* _Problem to solve_
The response should consist of the records that follow, repeated exactly.

Records from a collection:
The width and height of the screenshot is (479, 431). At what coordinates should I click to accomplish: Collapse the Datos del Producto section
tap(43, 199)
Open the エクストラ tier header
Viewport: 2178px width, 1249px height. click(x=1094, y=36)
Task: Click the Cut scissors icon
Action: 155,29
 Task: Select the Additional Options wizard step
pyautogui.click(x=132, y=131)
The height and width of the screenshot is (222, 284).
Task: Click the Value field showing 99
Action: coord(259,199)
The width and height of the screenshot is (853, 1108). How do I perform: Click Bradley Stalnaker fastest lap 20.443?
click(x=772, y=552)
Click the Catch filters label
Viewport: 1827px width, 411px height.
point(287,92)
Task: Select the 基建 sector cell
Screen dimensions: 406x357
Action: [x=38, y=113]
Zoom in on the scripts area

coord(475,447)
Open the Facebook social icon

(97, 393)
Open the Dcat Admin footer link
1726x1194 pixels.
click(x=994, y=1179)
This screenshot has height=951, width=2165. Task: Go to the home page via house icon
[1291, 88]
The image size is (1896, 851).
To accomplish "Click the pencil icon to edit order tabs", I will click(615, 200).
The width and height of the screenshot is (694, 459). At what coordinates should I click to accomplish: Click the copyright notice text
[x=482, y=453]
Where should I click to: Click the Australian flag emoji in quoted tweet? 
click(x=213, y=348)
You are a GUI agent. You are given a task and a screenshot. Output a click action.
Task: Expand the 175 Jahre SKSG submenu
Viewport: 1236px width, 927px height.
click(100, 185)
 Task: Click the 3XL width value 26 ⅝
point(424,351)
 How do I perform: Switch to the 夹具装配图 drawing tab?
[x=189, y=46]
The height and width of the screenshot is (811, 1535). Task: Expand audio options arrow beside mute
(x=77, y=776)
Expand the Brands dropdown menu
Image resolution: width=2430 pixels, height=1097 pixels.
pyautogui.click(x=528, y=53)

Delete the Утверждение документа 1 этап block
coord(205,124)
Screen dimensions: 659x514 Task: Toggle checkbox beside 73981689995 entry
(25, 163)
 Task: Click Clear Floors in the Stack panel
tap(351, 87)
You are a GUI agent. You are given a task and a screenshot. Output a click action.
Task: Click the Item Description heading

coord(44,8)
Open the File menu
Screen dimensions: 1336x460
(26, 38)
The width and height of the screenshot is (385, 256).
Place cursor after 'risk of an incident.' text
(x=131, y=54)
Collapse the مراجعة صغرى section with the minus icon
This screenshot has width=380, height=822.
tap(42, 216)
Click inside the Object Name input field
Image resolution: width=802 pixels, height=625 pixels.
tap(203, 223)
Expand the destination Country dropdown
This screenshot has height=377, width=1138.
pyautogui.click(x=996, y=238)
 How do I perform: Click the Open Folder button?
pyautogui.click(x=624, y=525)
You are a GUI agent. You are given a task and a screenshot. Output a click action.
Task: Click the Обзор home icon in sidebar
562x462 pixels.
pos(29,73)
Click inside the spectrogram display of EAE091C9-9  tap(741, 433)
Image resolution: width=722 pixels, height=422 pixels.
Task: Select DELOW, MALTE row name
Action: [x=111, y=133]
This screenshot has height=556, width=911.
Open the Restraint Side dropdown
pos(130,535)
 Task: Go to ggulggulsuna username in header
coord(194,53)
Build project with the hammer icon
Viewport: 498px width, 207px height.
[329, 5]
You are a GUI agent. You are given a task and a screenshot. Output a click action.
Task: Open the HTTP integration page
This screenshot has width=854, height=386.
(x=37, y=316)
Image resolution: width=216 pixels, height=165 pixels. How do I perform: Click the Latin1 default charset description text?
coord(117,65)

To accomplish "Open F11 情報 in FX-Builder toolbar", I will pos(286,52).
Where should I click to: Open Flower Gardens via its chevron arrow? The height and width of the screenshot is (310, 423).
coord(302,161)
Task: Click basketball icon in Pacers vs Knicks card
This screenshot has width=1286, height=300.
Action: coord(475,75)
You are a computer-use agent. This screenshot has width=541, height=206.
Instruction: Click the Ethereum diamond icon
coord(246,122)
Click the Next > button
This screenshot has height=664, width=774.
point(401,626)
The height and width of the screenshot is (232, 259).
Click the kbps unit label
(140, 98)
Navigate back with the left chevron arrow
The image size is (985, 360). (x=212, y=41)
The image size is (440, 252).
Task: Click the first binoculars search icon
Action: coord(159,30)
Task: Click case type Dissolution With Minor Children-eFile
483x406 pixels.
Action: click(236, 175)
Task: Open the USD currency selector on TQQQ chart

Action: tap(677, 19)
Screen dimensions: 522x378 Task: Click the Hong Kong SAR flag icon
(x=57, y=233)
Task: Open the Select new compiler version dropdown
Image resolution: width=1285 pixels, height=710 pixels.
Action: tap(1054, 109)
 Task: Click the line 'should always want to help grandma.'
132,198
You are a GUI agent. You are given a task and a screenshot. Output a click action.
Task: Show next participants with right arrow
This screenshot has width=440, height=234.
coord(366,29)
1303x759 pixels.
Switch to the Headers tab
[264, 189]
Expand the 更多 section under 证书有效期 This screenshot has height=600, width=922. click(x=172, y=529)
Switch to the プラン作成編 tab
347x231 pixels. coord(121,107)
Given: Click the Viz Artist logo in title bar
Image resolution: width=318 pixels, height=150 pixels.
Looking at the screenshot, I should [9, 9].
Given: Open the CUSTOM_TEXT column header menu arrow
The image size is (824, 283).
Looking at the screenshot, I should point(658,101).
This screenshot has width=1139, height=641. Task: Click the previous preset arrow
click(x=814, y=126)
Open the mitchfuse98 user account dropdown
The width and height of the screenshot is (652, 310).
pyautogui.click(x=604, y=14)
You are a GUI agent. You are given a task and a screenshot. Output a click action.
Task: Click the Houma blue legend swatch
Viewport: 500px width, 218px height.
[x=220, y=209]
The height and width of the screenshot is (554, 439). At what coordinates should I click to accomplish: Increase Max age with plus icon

* _Response_
The width and height of the screenshot is (479, 431). At what coordinates should I click to accomplish: Collapse the Datos del Producto section
tap(43, 199)
Open the エクストラ tier header
Viewport: 2178px width, 1249px height. click(x=1094, y=36)
Task: Click the Cut scissors icon
Action: 155,29
 Task: Select the Additional Options wizard step
pyautogui.click(x=132, y=131)
The height and width of the screenshot is (222, 284).
Task: Click the Value field showing 99
Action: coord(259,199)
The width and height of the screenshot is (853, 1108). How do I perform: Click Bradley Stalnaker fastest lap 20.443?
click(x=772, y=552)
Click the Catch filters label
Viewport: 1827px width, 411px height.
point(287,92)
Task: Select the 基建 sector cell
Screen dimensions: 406x357
Action: [x=38, y=113]
Zoom in on the scripts area

coord(475,447)
Open the Facebook social icon

(97, 393)
Open the Dcat Admin footer link
1726x1194 pixels.
click(x=994, y=1179)
This screenshot has height=951, width=2165. Task: Go to the home page via house icon
[1291, 88]
The image size is (1896, 851).
To accomplish "Click the pencil icon to edit order tabs", I will click(615, 200).
The width and height of the screenshot is (694, 459). At what coordinates should I click to accomplish: Click the copyright notice text
[x=482, y=453]
Where should I click to: Click the Australian flag emoji in quoted tweet? 
click(x=213, y=348)
You are a GUI agent. You are given a task and a screenshot. Output a click action.
Task: Expand the 175 Jahre SKSG submenu
Viewport: 1236px width, 927px height.
click(100, 185)
 Task: Click the 3XL width value 26 ⅝
point(424,351)
 How do I perform: Switch to the 夹具装配图 drawing tab?
[x=189, y=46]
The height and width of the screenshot is (811, 1535). Task: Expand audio options arrow beside mute
(x=77, y=776)
Expand the Brands dropdown menu
Image resolution: width=2430 pixels, height=1097 pixels.
pyautogui.click(x=528, y=53)

Delete the Утверждение документа 1 этап block
coord(205,124)
Screen dimensions: 659x514 Task: Toggle checkbox beside 73981689995 entry
(25, 163)
 Task: Click Clear Floors in the Stack panel
tap(351, 87)
You are a GUI agent. You are given a task and a screenshot. Output a click action.
Task: Click the Item Description heading

coord(44,8)
Open the File menu
Screen dimensions: 1336x460
(26, 38)
The width and height of the screenshot is (385, 256).
Place cursor after 'risk of an incident.' text
(x=131, y=54)
Collapse the مراجعة صغرى section with the minus icon
This screenshot has width=380, height=822.
tap(42, 216)
Click inside the Object Name input field
Image resolution: width=802 pixels, height=625 pixels.
tap(203, 223)
Expand the destination Country dropdown
This screenshot has height=377, width=1138.
pyautogui.click(x=996, y=238)
 How do I perform: Click the Open Folder button?
pyautogui.click(x=624, y=525)
You are a GUI agent. You are given a task and a screenshot. Output a click action.
Task: Click the Обзор home icon in sidebar
562x462 pixels.
pos(29,73)
Click inside the spectrogram display of EAE091C9-9  tap(741, 433)
Image resolution: width=722 pixels, height=422 pixels.
Task: Select DELOW, MALTE row name
Action: [x=111, y=133]
This screenshot has height=556, width=911.
Open the Restraint Side dropdown
pos(130,535)
 Task: Go to ggulggulsuna username in header
coord(194,53)
Build project with the hammer icon
Viewport: 498px width, 207px height.
[329, 5]
You are a GUI agent. You are given a task and a screenshot. Output a click action.
Task: Open the HTTP integration page
This screenshot has width=854, height=386.
(x=37, y=316)
Image resolution: width=216 pixels, height=165 pixels. How do I perform: Click the Latin1 default charset description text?
coord(117,65)

To accomplish "Open F11 情報 in FX-Builder toolbar", I will pos(286,52).
Where should I click to: Open Flower Gardens via its chevron arrow? The height and width of the screenshot is (310, 423).
coord(302,161)
Task: Click basketball icon in Pacers vs Knicks card
This screenshot has width=1286, height=300.
Action: coord(475,75)
You are a computer-use agent. This screenshot has width=541, height=206.
Instruction: Click the Ethereum diamond icon
coord(246,122)
Click the Next > button
This screenshot has height=664, width=774.
point(401,626)
The height and width of the screenshot is (232, 259).
Click the kbps unit label
(140, 98)
Navigate back with the left chevron arrow
The image size is (985, 360). (x=212, y=41)
The image size is (440, 252).
Task: Click the first binoculars search icon
Action: coord(159,30)
Task: Click case type Dissolution With Minor Children-eFile
483x406 pixels.
Action: click(236, 175)
Task: Open the USD currency selector on TQQQ chart

Action: tap(677, 19)
Screen dimensions: 522x378 Task: Click the Hong Kong SAR flag icon
(x=57, y=233)
Task: Open the Select new compiler version dropdown
Image resolution: width=1285 pixels, height=710 pixels.
Action: tap(1054, 109)
 Task: Click the line 'should always want to help grandma.'
132,198
You are a GUI agent. You are given a task and a screenshot. Output a click action.
Task: Show next participants with right arrow
This screenshot has width=440, height=234.
coord(366,29)
1303x759 pixels.
Switch to the Headers tab
[264, 189]
Expand the 更多 section under 证书有效期 This screenshot has height=600, width=922. click(x=172, y=529)
Switch to the プラン作成編 tab
347x231 pixels. coord(121,107)
Given: Click the Viz Artist logo in title bar
Image resolution: width=318 pixels, height=150 pixels.
Looking at the screenshot, I should [9, 9].
Given: Open the CUSTOM_TEXT column header menu arrow
The image size is (824, 283).
Looking at the screenshot, I should point(658,101).
This screenshot has width=1139, height=641. Task: Click the previous preset arrow
click(x=814, y=126)
Open the mitchfuse98 user account dropdown
The width and height of the screenshot is (652, 310).
pyautogui.click(x=604, y=14)
You are a GUI agent. You are given a task and a screenshot. Output a click action.
Task: Click the Houma blue legend swatch
Viewport: 500px width, 218px height.
[x=220, y=209]
The height and width of the screenshot is (554, 439). At what coordinates should I click to accomplish: Increase Max age with plus icon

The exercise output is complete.